Global Farmer Field School Platform

Farmer Market School: Sharing Innovation


ADRA (Denmark Adventist Development and Relief Agency), a global humanitarian organization working to alleviate poverty, successfully undertook the first-ever Farmer Market Schools Master training in Addis Ababa, Ethiopia. The event brought together participants from eight countries, including representatives of NGOs, Ministries of Agriculture and FAO.

Addis Ababa, February 2019 - The master trainers’ course in Ethiopia aims to further disseminate the FMS approach after ADRA implemented pilot activities in Malawi and Zimbabwe in 2016-17.  The Farmer Market School builds on similar principles and discovery learning as used in Farmer Field Schools (FFS).
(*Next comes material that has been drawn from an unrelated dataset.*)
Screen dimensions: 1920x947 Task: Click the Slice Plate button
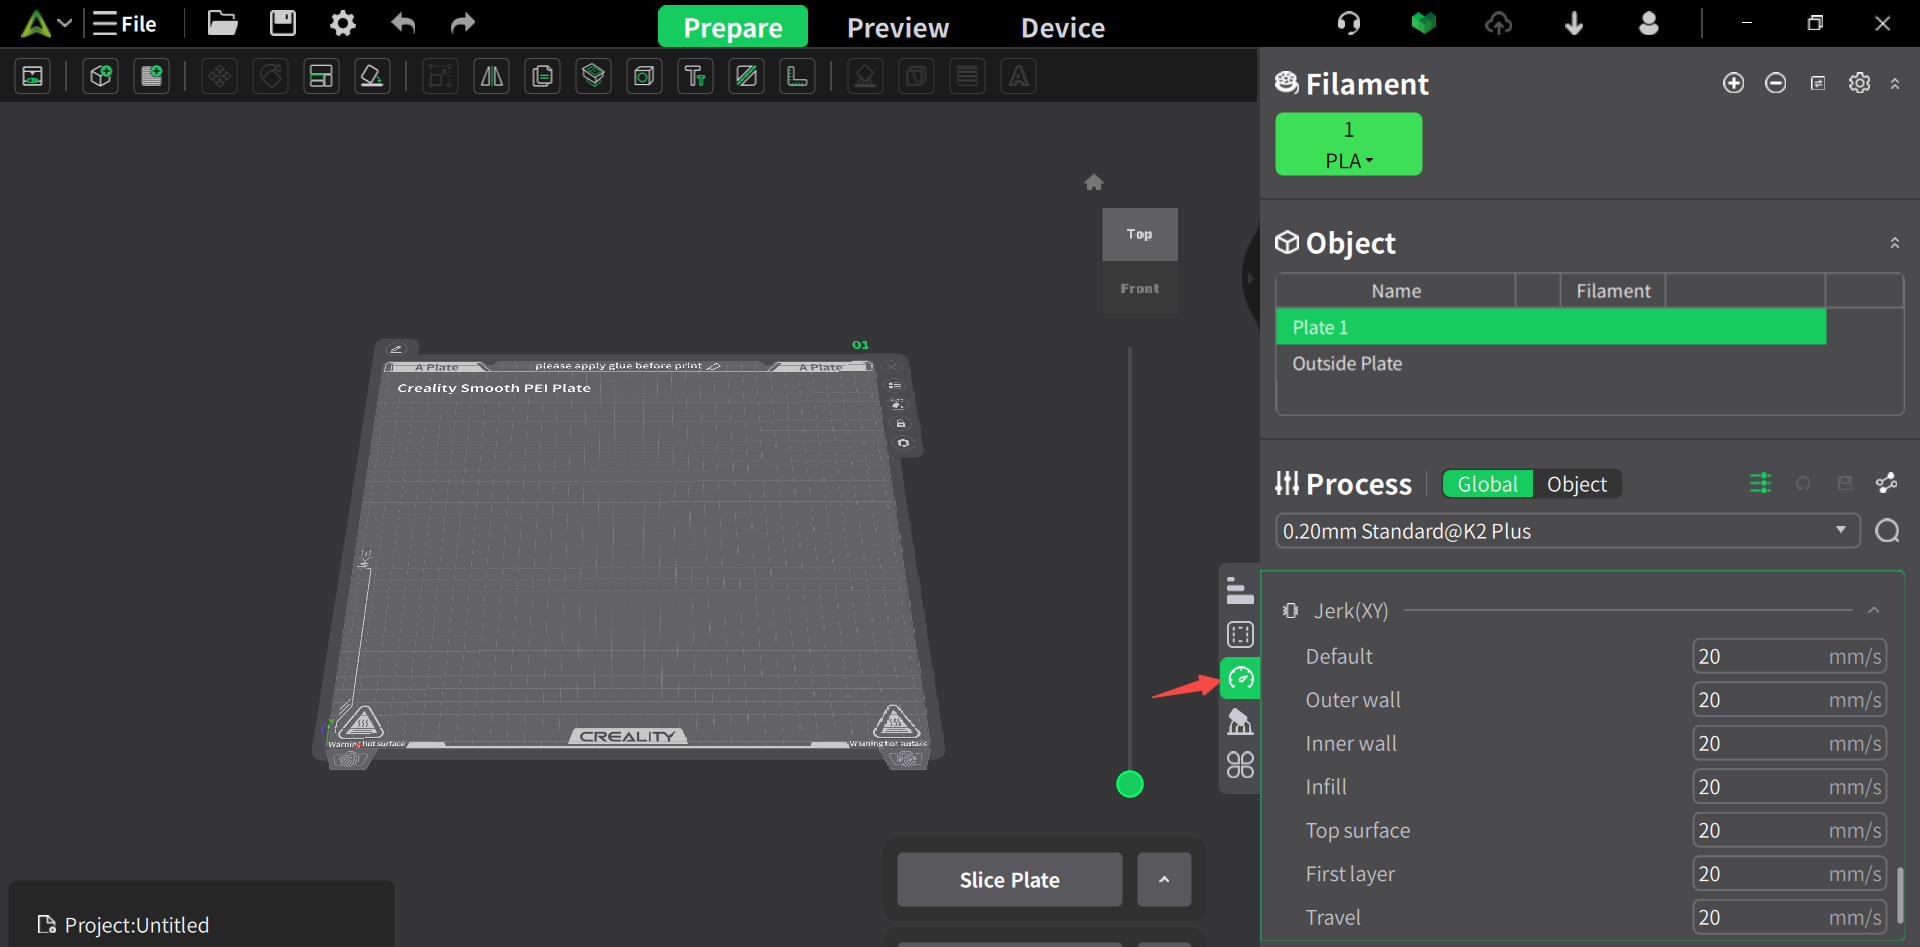(x=1009, y=880)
In a FMS, smallholder farmers gain knowledge and skills on how to explore markets, what the market can offer and how to develop market decisions. FMS however differs from Farmer Business Schools in its pedagogic approach, as FBS are based on a theoretical and individual approach, emphasizing less on practical and collective experiences.

An evaluation of the two pilot projects in 2018 identified many positive findings. Farmers had responded very well to the challenge of researching the market for their products, many had established new business relations with value chain actors and started to bulk for collective marketing. The evaluation report recommended that to enhance capacity on FMS, a three-level Training of Trainers system is effective. Training master trainers is the first step. They then will train farmer representatives in Farmer Market Schools, and these representatives will train the other members of the groups they belong to.

Building on the field experiences ADRA planned to organize two FMS master trainings in 2019 in Eastern Africa and in Southern Africa. The first training was carried out in Addis Ababa in February.

The first-ever Farmer Market Schools Master training in Addis Ababa, Ethiopia

The duration of Master Training was two weeks. A total of 19 men and 2 women participated from 7 different countries: Ethiopia (6), Sudan (6), Uganda (2) Malawi (4), Zimbabwe (1), Eritrea (2) and Kenya (1). These included a smallholder, extension workers, project managers, and FFS trainers with experience within agriculture at different levels and broad knowledge of production, administration, field-schools, VSLAs (Village Savings and Loans Association), ASC (Action for Social Change), etc.

The training allowed participants to gain skills and insights on marketing, with emphasis on putting theory into practical action. The value chain approach was used throughout the training by carrying out a participative in-depth analysis on one specific subject relative to the market. 

The trainees also benefited from a practical exercise, where all participants - in groups of three – went outside the training premises into Addis Ababa and tried to follow the value chains of different crops/products by visiting markets, traders and companies.

These trainings attracted a number of organizations, where the approach has not yet been tried, such as Friends of Peace and Development Organization in Sudan, Danchurch Aid in Ethiopia, Total Landcare in Malawi, Pwani Univesity in Kenya and much more. The FMS master trainers are encouraged to start pilot projects to test how well the FMS approach fits the needs of smallholder and the market contexts in the countries or regions.

At the moment there are such pilot projects underway in the following countries: Uganda, Ethiopia, Sudan, Eritrea, Malawi, Zimbabwe and Kenya. ADRA expects having more promising pilot projects after the next FMS master training – to be held in June 2019 in Zambia.